環境ストレスを受けた植物は、アスピリンを自前で生成して、葉緑体を保護していた
この発見は、植物を気候変動から保護する可能性がある...... news.ucr.edu
<アスピリンが大切な葉緑体を保護し、熱波や乾燥に強くなるという......>
痛み止めの力を利用して困難な瞬間を乗り越えているのは、どうやら人間だけではないようだ。米カリフォルニア大学の研究者たちが、植物がアスピリンを合成して環境ストレスに耐えているしくみを解明した。
水不足や虫害などの環境ストレスを受けると、植物のなかで光合成を行う葉緑体が損傷するおそれがある。研究チームはストレスへの反応を調べるため、人為的に熱と強い日差しを植物に与えた。すると、こうした環境に置かれた植物は、警報となる化学物質を産生することが判明した。
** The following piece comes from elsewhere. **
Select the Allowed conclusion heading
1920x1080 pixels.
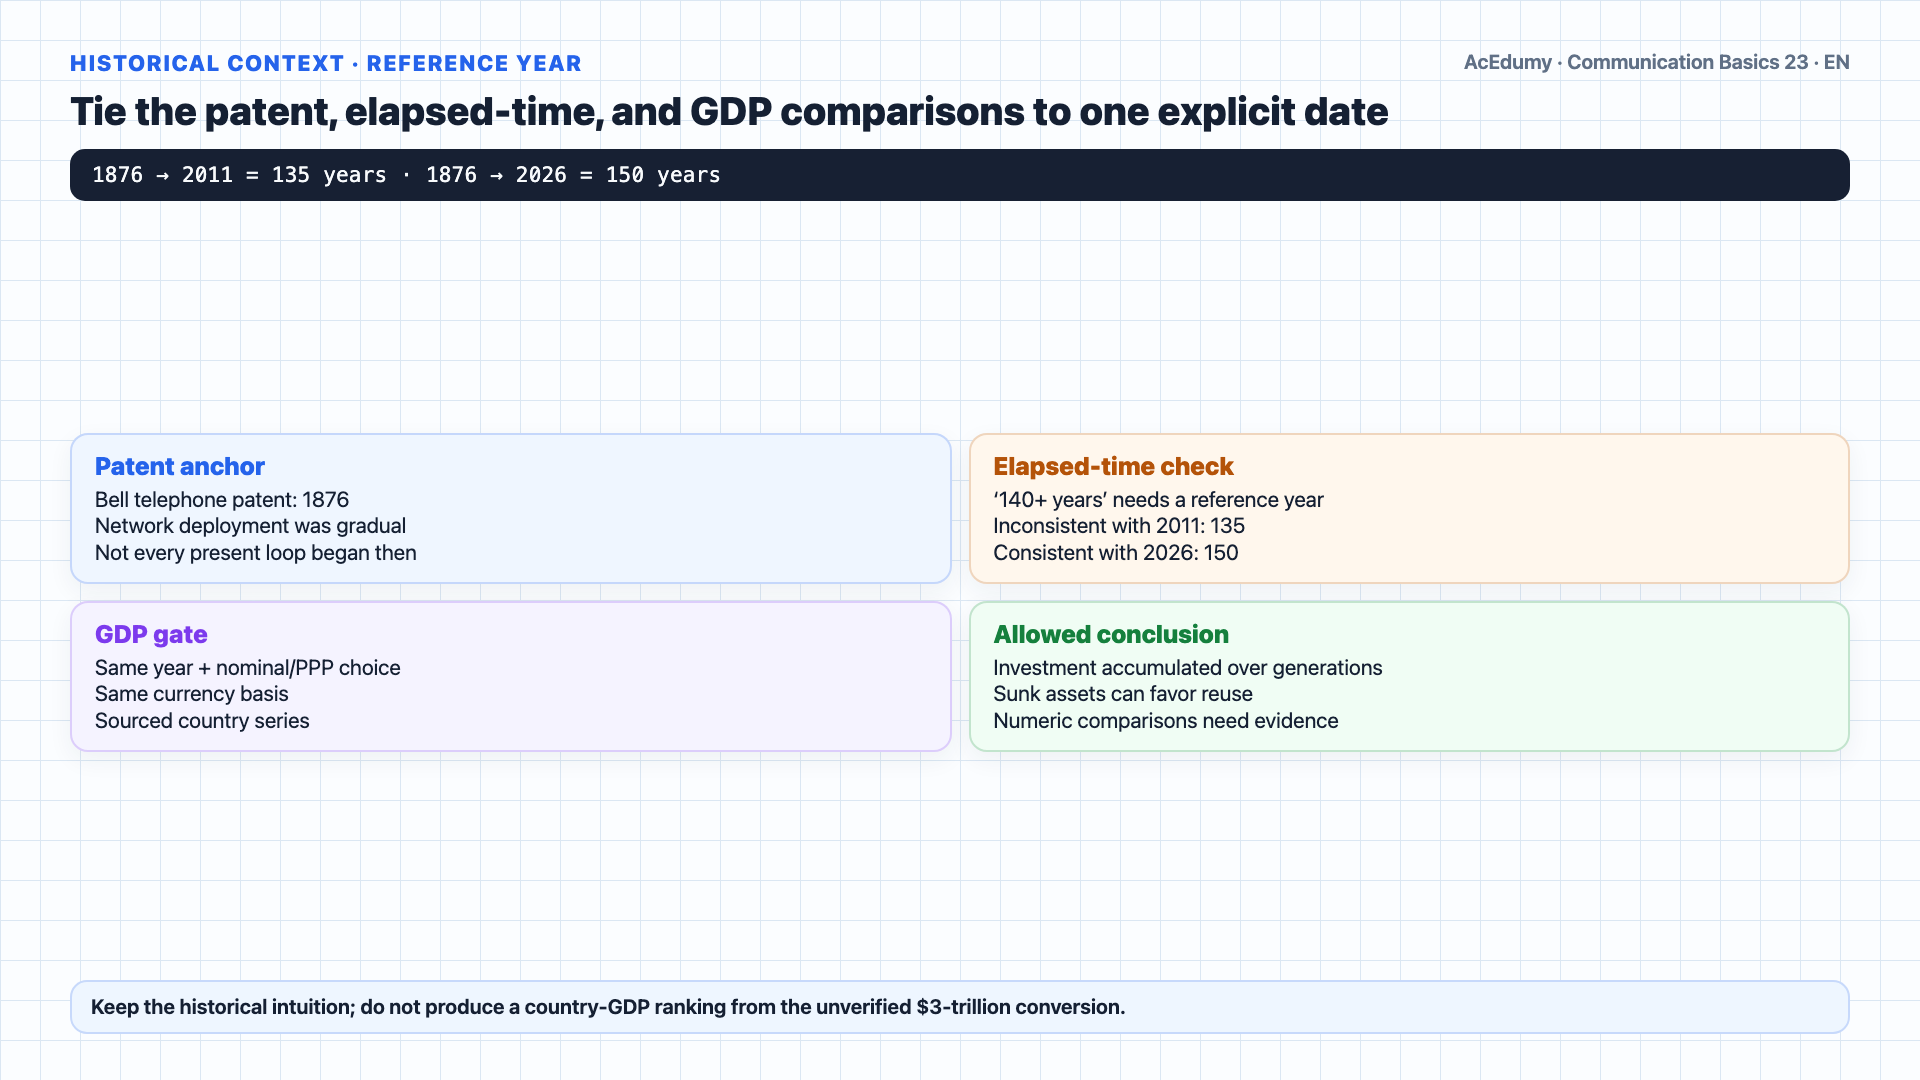coord(1110,635)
警報物質が一定量貯まると、一般にアスピリンの前駆体(合成前の状態)として知られているサリチル酸が植物の内部で合成されはじめるという。サリチル酸は植物のエネルギー生成装置である葉緑体を保護する働きがある。
実験はカリフォルニア大学リバーサイド校の研究者たちが行い、結果をまとめた研究論文が科学誌『サイエンス・アドバンシス』に掲載されている。これまでにも植物がサリチル酸を産生することは判明していたが、本研究はその詳細なプロセスの解明に成功した。
日照りの植物は、人間の日焼けに似たストレスを受けている
論文の共同執筆者であるカリフォルニア大学ロサンゼルス校のジンツェン・ワン氏(植物学)は、植物のダメージを人間の日焼けに例えて説明している。私たちが晴れた日に日焼け止めを塗らずに長時間日光に当たると、日焼けが進むほか、長期的にはシミやそばかすの原因となる。
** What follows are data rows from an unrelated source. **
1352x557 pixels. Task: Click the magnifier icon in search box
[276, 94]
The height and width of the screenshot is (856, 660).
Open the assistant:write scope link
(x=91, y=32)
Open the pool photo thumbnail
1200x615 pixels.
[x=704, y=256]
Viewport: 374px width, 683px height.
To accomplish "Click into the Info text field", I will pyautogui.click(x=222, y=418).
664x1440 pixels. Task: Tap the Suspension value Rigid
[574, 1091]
これは日光を受けることで、人間の皮膚が活性酸素を生成するためだ。活性酸素とは、酸素分子が通常よりほかの化合物と反応しやすい状態になったもので、体内の酸化を促進する要因となる物質だ。一般に酸化ストレスと呼ばれる、生体組織の損傷を引き起こす。
植物も人間と同じで、熱や強力な太陽光線、あるいは干ばつなどにさらされることで、活性酸素を生じるのだという。また、太陽光のほかに、虫害なども主要なストレス要因となるとワン氏は説明している。
ストレスが高まるとサリチル酸を生成し、葉緑体の保護へ
こうしたストレスにさらされると、植物はアスピリンの前駆体であるサリチル酸を内部で合成し、保護を試みるようだ。外部からのストレスに反応する形で、まずは糖の生成を担う葉緑体と細胞質がMEcPPと呼ばれる分子を産生し、これがストレス警報として機能する。
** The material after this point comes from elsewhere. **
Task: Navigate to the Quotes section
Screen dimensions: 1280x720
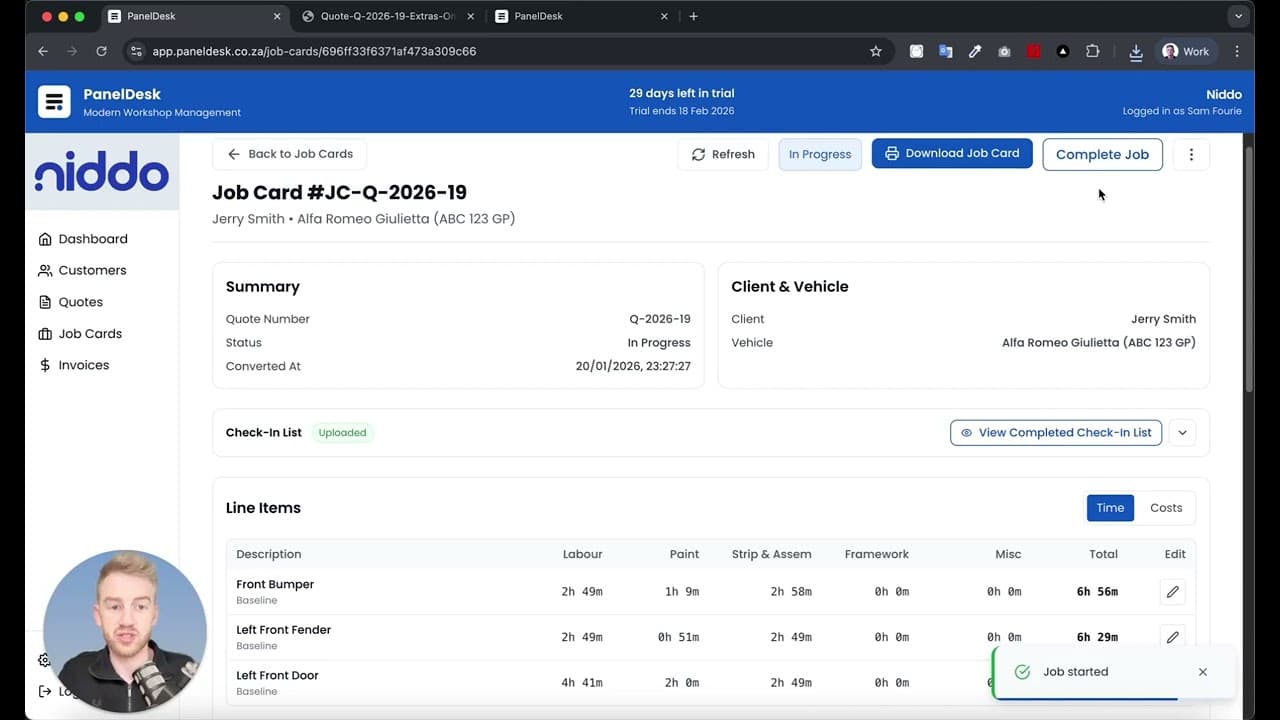Action: click(x=80, y=301)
MEcPPが一定量蓄積されるとサリチル酸の生成が誘発され、細胞内の防御機構が反応してゆくという。サリチル酸は、葉緑体を保護する働きをする。周知の通り葉緑体は、光合成を行う重要な器官だ。光を使って水と二酸化炭素を糖に変換し、植物全体に供給されるエネルギーを生み出す。
なお、厳密にはサリチル酸を反応させ加工したものがアスピリン(アセチルサリチル酸)となるため、アスピリンそのものを産生するわけではない。ただ、カリフォルニア大はリリースにおいて説明を簡易化し、「ストレスを受けた植物はどのようにアスピリンを自家生成するのか」と題して本研究を解説している。